Manuel Teixeira Veríssimo confessa que, se não estivesse agora na presidência da SRCOM, talvez já tivesse até avançado com este projeto, que considera muito interessante. “A vida não é ser-se criança, depois adulto e depois velho. É um contínuo e, infelizmente, aquilo que se vê é que as pessoas mais velhas são, não raras vezes, guetizadas, supondo-se que uma pessoa reformada já não serve a sociedade nem tem nada para lhe dar… e isso não é de todo verdade!”, enfatiza.

Quando questionado acerca daquilo que, no seu vasto percurso, mais o orgulha, Manuel Teixeira Veríssimo é expedito na resposta. “Orgulha-me ter a noção de que, genericamente, os meus doentes e os meus alunos sempre gostaram de mim”, admite. “Nunca nenhum doente me tratou mal, e tenho muitas histórias de doentes de que guardo boa memória e que são muito gratificantes para mim”, acrescenta.

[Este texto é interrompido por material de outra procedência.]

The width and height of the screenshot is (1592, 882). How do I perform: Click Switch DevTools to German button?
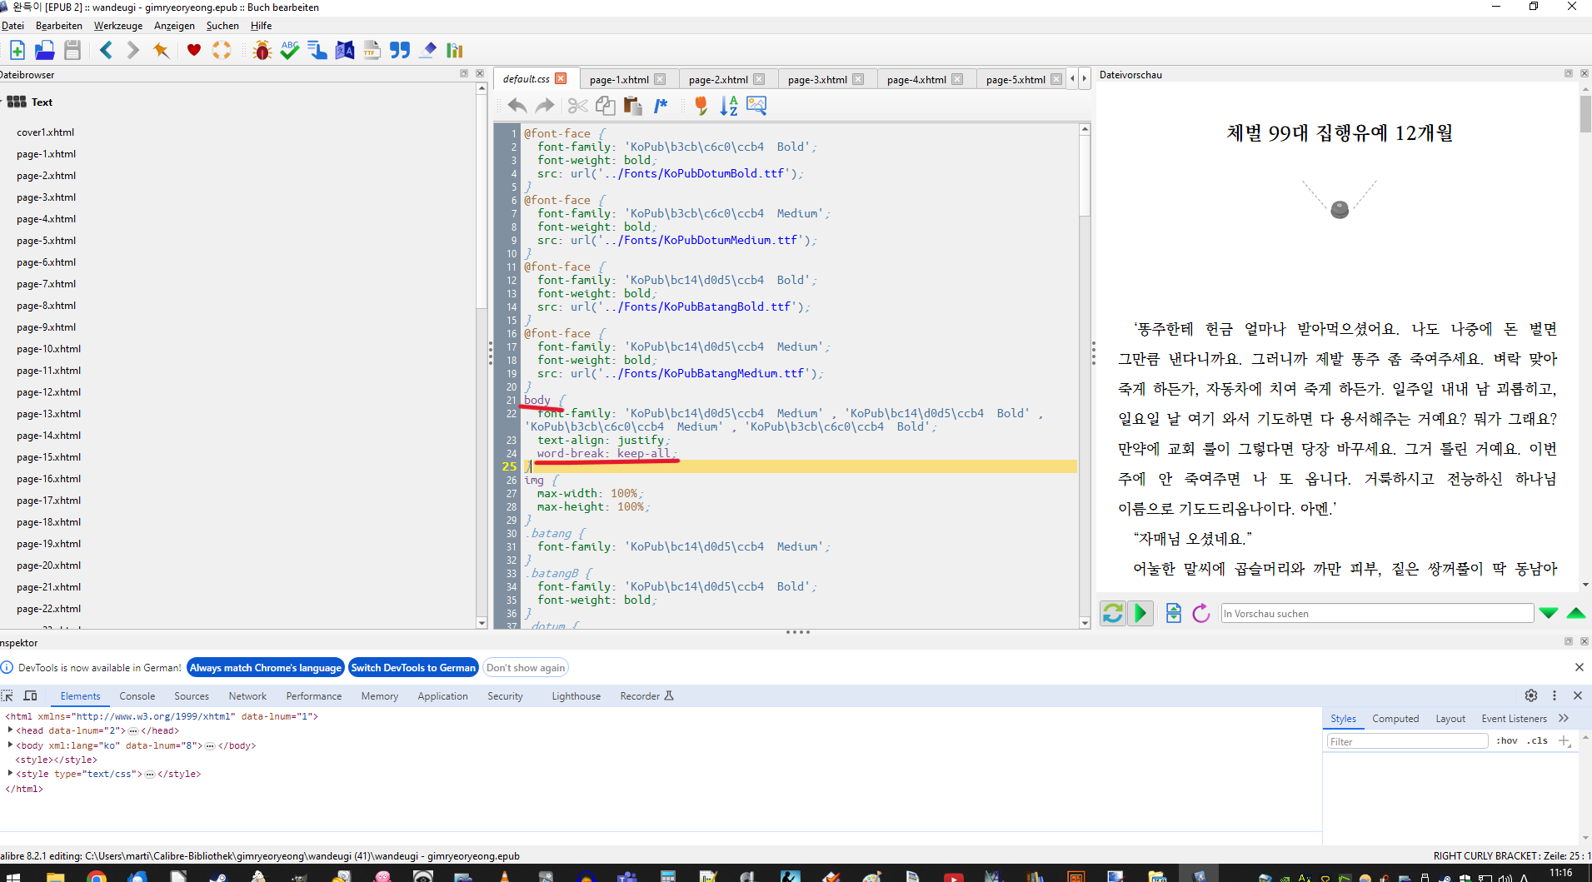pos(413,668)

“Dou muita importância à relação médico-doente: muitas vezes, ela também trata os doentes”, assegura. “Infelizmente, fruto da evolução da sociedade e da falta de tempo, essa relação tem vindo a perder qualidade. Por isso, acredito que aquilo que mais me orgulha é ter a noção de que os doentes e alunos gostavam de mim”, observa.

“O resto, aquilo que fiz ou não fiz, é consequência de uma carreira. Eu preocupo-me sempre em fazer o melhor que posso, principalmente nas instituições das quais estive à frente. É o que vou tentar fazer agora na Ordem dos Médicos”, avança.

Manuel Teixeira Veríssimo garante que vê sempre a perspetiva positiva das situações com as quais é confrontado, preferindo “dizer ‘sim’ a dizer ‘não’”. Talvez isso contribua para a compreensível sensação que tem de, face a uma análise do seu percurso de vida, gostar realmente de tudo aquilo que fez e que conseguiu alcançar. “Digo e continuo a dizer: sou sempre positivo”, conclui.